Since the assassination of conservative political advocate Charlie Kirk, several prominent media figures and American employees have lost their jobs or experienced public pushback due to their responses to Kirk’s character and death. This has raised questions about the future of free speech in America.
On Sept. 10, Kirk’s right-wing non-profit organization Turning Point USA hosted an engagement event in Orem, Utah. A few minutes into a discussion where Kirk debated an attendee on transgender people’s involvement in gun violence, Kirk was fatally shot in the neck. President Donald Trump announced Kirk’s death soon after via a post on Truth Social.
Many messages of sorrow were posted from social media users who admired him. Alongside Trump, celebrities such as Kristen Chenoweth, Barack Obama, Todd Chrisley and Kamala Harris took to social media to express their sympathies for Kirk’s family and to publicly condemn gun violence.
However, many people were quick to point out that while Kirk did not deserve this act of violence, their sympathies were clouded due to Kirk’s controversial history of far-right values, bigotry and misinformation.
Howard University student and organizer of Howard University’s chapter of the Blackout Arts collective said, “You can not be willing to fight on behalf of a man who died while saying exactly what he believed in, but then also criticize people who are speaking up about who they believed Charlie Kirk was as a person.”
Some of Kirk’s most controversial statements involve him saying that he would make his young daughter carry a rape-induced pregnancy to term. He has also referred to the Civil Rights Act of 1964 as a “mistake” and claimed that deaths as a result of gun violence are ultimately “worth it” if it means gun laws have fewer restrictions.
The current concern of the public involves not only the gun violence that led to Kirk’s death, but the possibilities of free speech being in jeopardy since many public figures have faced backlash and job losses for their statements regarding the killing.
A Howard University student who wishes to remain anonymous said that the current events that have taken place feels like a, “continued step in the conservative push towards heavily censoring the media.”
It has been less than a month since Kirk’s death and three notable job losses have occurred. Former Washington Post Editor Karen Attiah and MSNBC political commentator Matthew Dowd have both been fired from their positions in light of Kirk’s death.
“You can’t stop with these sort of awful thoughts you have and then saying these awful words and then not expect awful actions to take place,” Dowd said before he was fired.
In response to Kirk’s death Attiah shared a post on Bluesky quoting another one of Kirk’s statements in which he suggests that Black women didn’t have the intellectual ability to be worthy of prestigious political positions.
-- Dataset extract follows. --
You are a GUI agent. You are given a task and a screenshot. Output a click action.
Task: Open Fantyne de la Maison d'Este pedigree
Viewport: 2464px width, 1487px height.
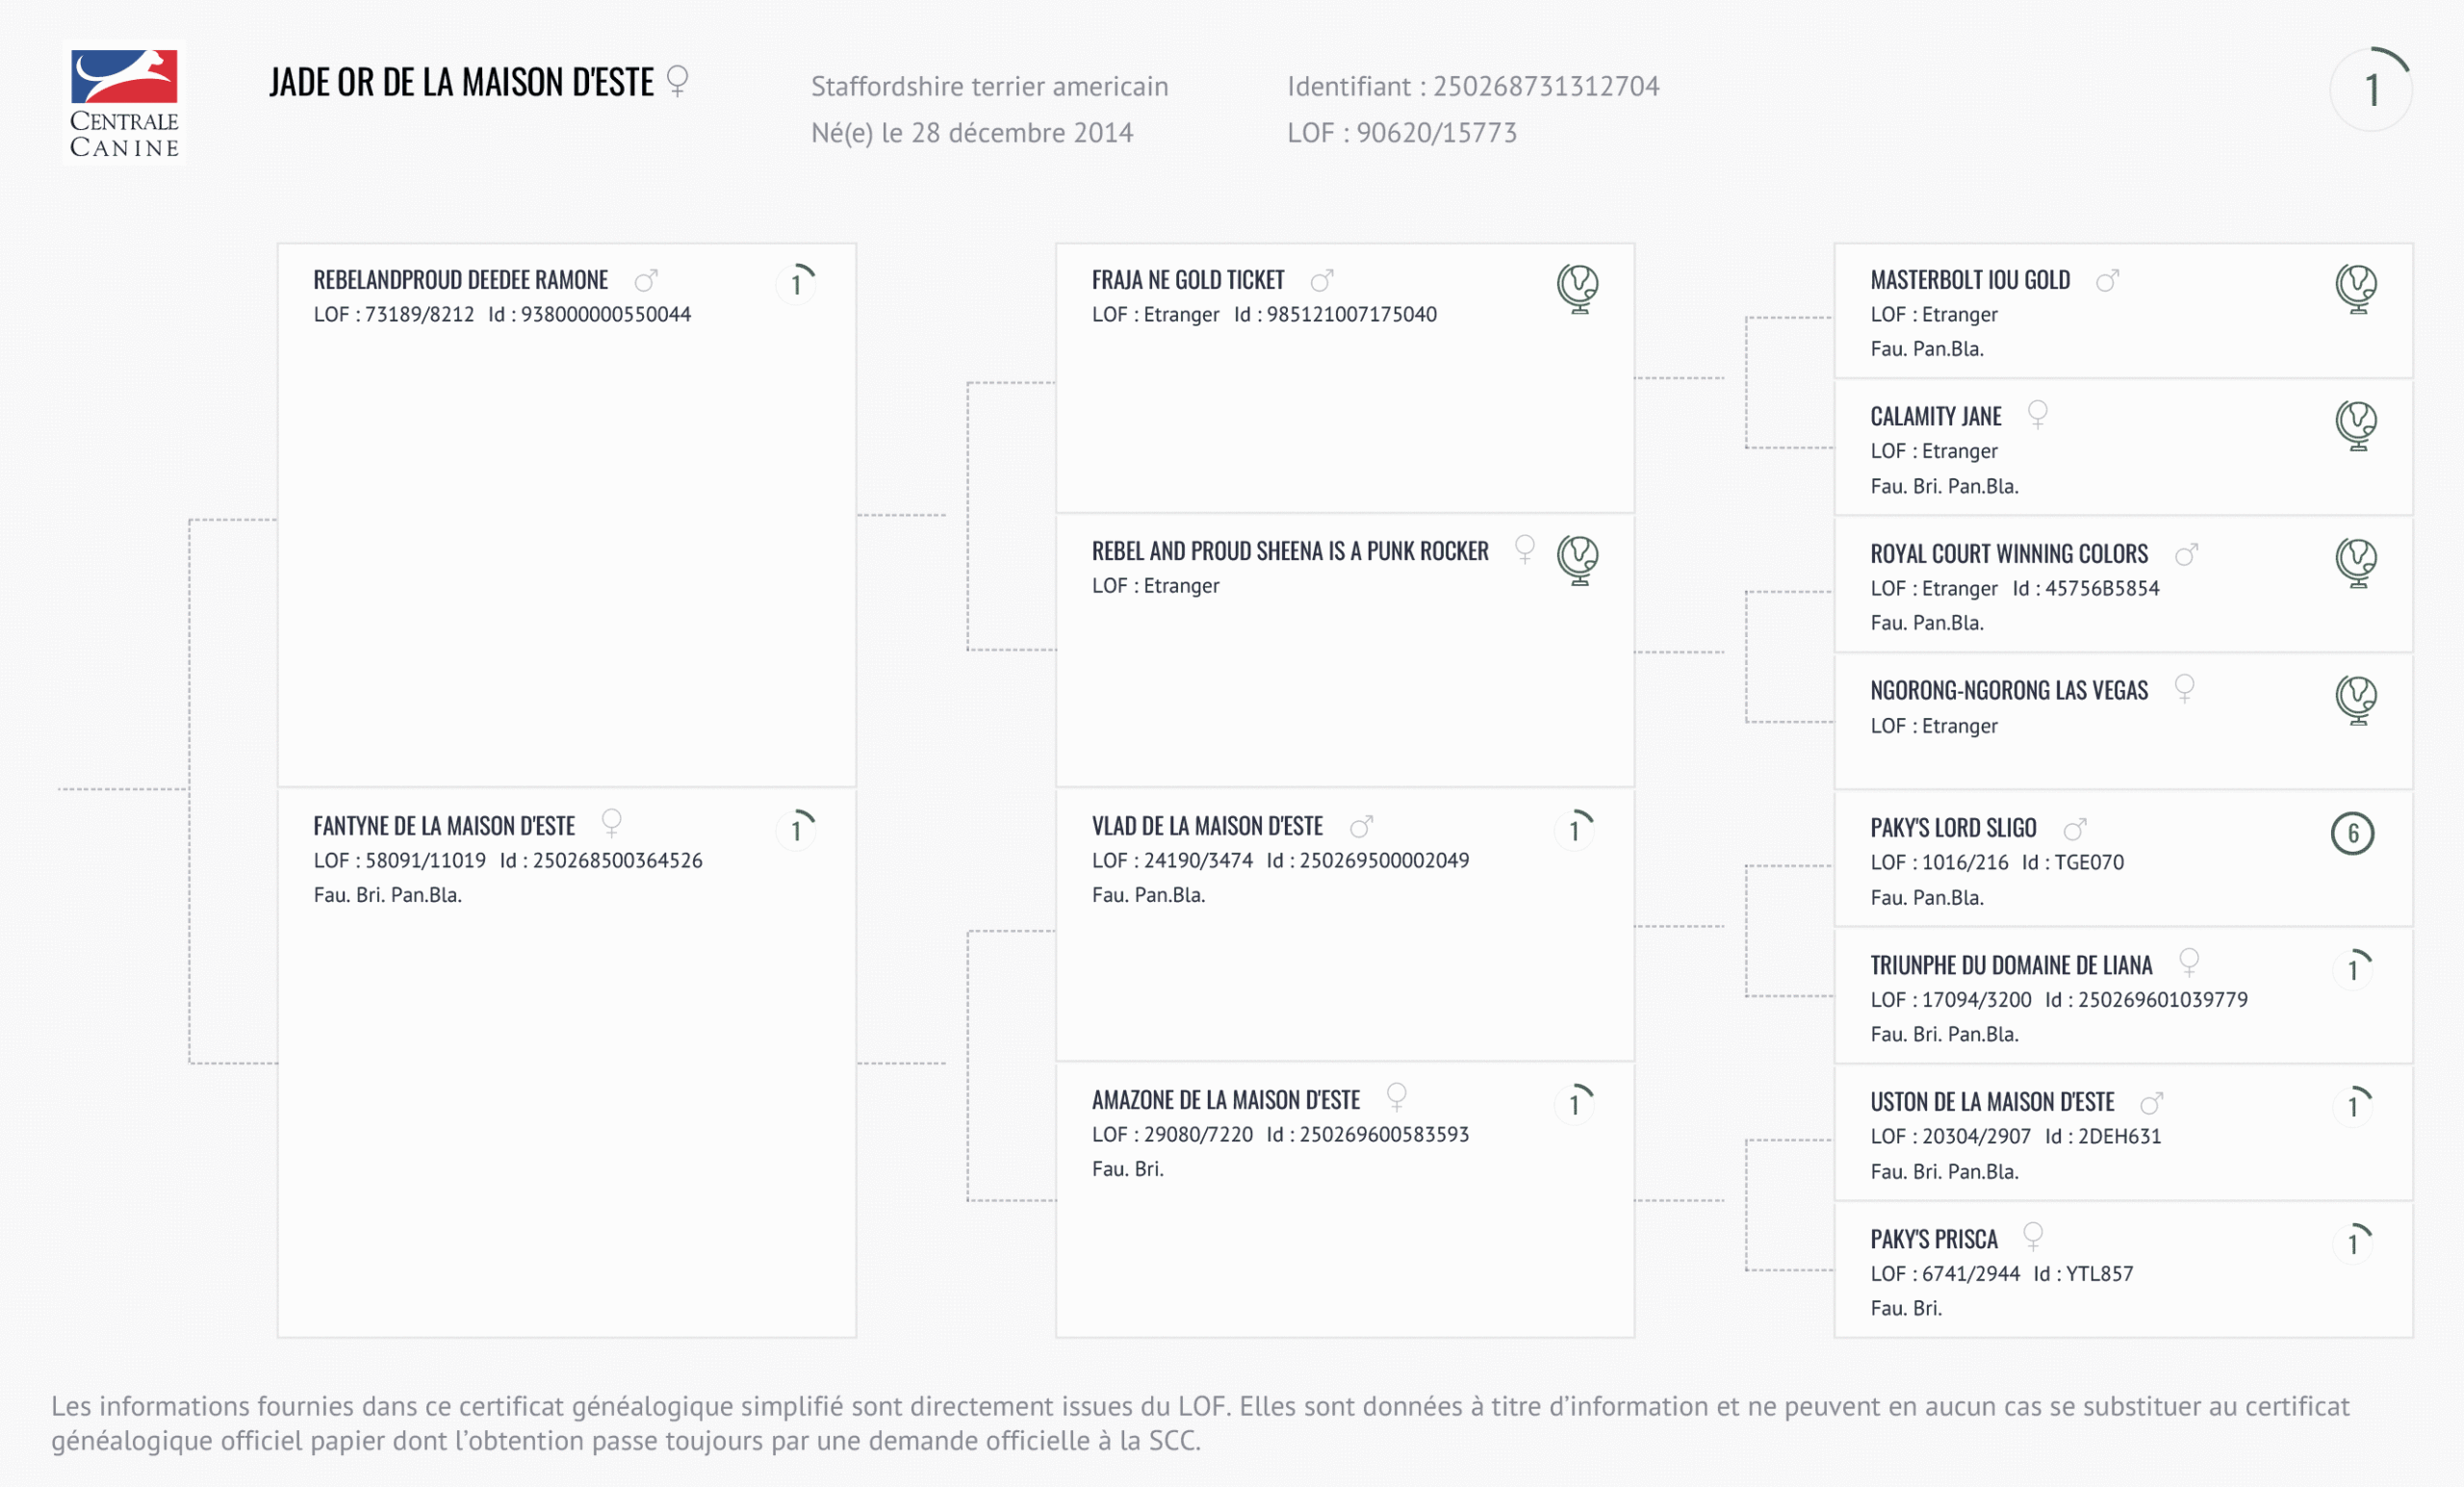pos(444,826)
However she has since claimed that she was not fired for this post.
Attiah claims that she was fired for speaking out against racial injustices in relation to gun violence. Although most of her posts did not address Kirk specifically, posts that caused her firing were made around the same time of Kirk’s death.
Popular American talk-show host Jimmy Kimmel briefly faced cancellation of his long-running talk show before having his show reinstated after six days due to a comment that he made about the political division that occurred as a result of Trump’s reaction to Kirk’s death.
“With all these terrible things happening, you would think that our president would at least make an attempt to bring us together, but he didn’t,” Kimmel said.
According to BBC and NBC news, many employees from diverse professional backgrounds have faced disciplinary action in light of their comments about Kirk.
Members of Trump’s administration such as Vice-President JD Vance and Deputy Chief of Staff for Policy and Homeland Security, Stephen Miller, have doubled down on encouraging consequences for left-leaning people who they believe are to blame for this recent political discourse.
With these instances of job termination, particularly from prestigious positions, some are calling into question the value that free speech truly has in the United States. Especially since this is a principle that Kirk and the alt-right was a strong advocate for.
Another Howard University student who wishes to remain anonymous believes that while there is an ever-growing desire to “speak the truth,” they now fear that, “more people will be a lot more nervous about what they say.”
Free speech has been one of the most foundational principles of this country, pursuant to the first amendment of the constitution, but the events that have occurred over the past few weeks may show that free speech as we know it may be changing before our eyes.